And, II just gave us an AC (very limited but still I could do Orlando in June) and I can't even see where we can use it!  We are too busy this year!  I'm going to see if I can use it for family (we have platinum so I think I can get a guest certificate free - can you do that with AC/s?).

And, Marriott called us offering a deal in Aruba too!  I told the lady about our summer plans, and how we can't even take advantage of it!  She said she'll call us end of the year to see about next year!

In a way, I can't wait till we have more time!!


----------



## jjluhman (Apr 6, 2014)

We were at Surfwatch, HHI last month and I am still waiting/hoping for a trade into Ocean Watch for August.

Our really big trip this year will be a 1 week Disney Cruise followed by a week at Grande Vista in November!


----------



## Bunk (Apr 6, 2014)

New Years 2014 (end of Xmas Vacation)   one week in  San Jose Del Cabo (Raintree Club Regina)

February, 2014:   one week on catamaran in  Belize with Tradewinds Cruise Club

Straddling July 4, 2014:    one week Martha's Vineyard  (Harbor Landing)
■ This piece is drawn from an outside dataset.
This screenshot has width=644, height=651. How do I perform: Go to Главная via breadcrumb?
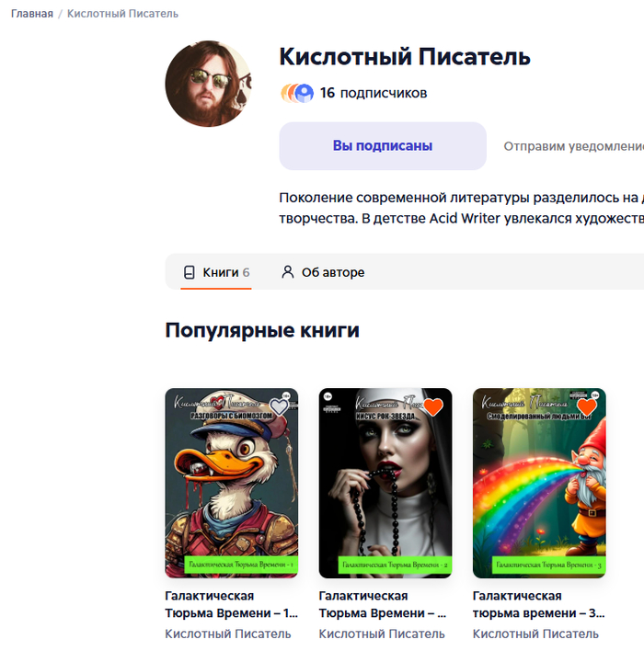[32, 14]
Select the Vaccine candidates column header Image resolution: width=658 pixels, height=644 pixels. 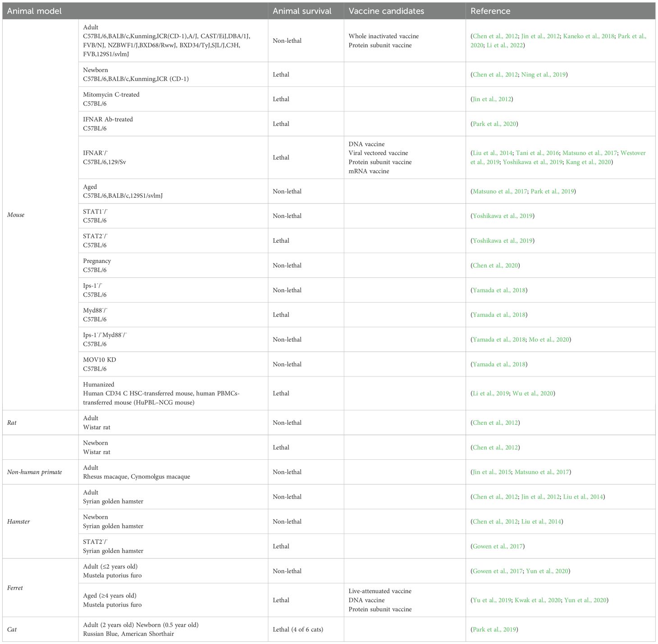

beginning of July, 2014   :  Son's honeymoon at Kaua'i Beach Club for one week. (We're not going but we used our Marriott Destination Club points to book.
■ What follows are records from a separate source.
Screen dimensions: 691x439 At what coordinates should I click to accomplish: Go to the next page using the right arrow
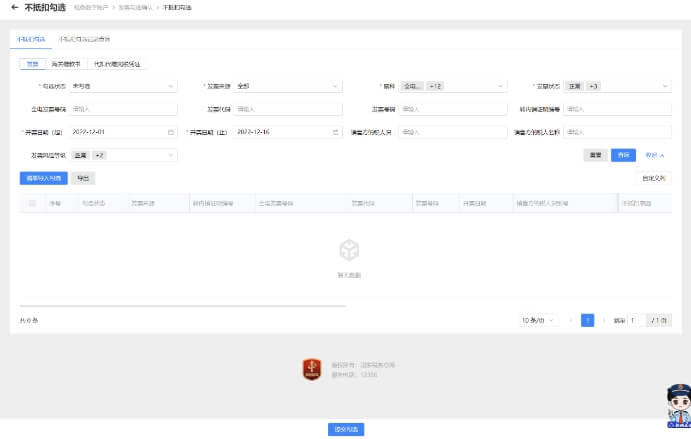tap(604, 320)
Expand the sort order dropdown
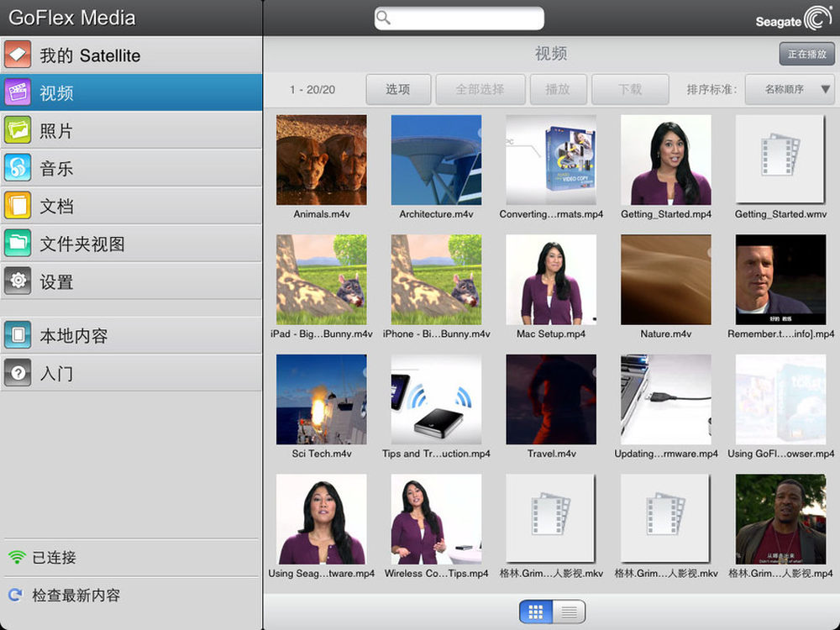 790,89
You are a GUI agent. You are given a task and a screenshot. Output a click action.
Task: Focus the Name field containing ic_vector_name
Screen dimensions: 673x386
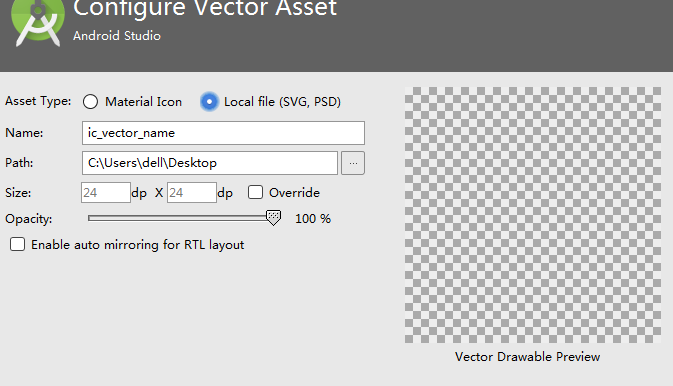coord(223,133)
Two long weekends in July, 2014:  Mineral Springs/Mountain Creek (northern New Jersey)

3 days in early August, 2014:   Charleston, SC.   Not really a vacation.  Driving daughter back to junior year of college.  Using Bluegreen points via Raintree

Straddling Labor Day, 2014:  11 days Florence-Tuscany-Venice.
Staying at Marriott's using rewards points.

Writing this post demonstrates to me the value of TUG.  Through TUG I learned about Marriott 5 night hotel and airfare package (used to get airfare to Cabos and certificate for hotel in Venice), Interval e-plus trade (used to get Harbor Landing) and renting points (used to supplement Kauai week).  Also received much helpful information about Martha's Vineyard.


----------



## dsexton (Apr 6, 2014)

golf4hrs said:


> Northern Tuscany Italy in June - 2 nights Venice, 5 nights Bologna, 7 nights Florence  (day trips by train to nearby cities including Rome, Pisa/Lucca, Parma, Ferrara, Ravenna, Modena/Maranello, Cinque Terre, Siena, San Gimignano, Montepulciano/Montalcino). No timeshares, all villas or B&B.  Thanks to GregT on a private driver tip to San Gimignano!
> 
> Marriott Waiohai during Thanksgiving Week (up traded my 1 bedroom Ko'Olina for 2 bedroom Waiohai)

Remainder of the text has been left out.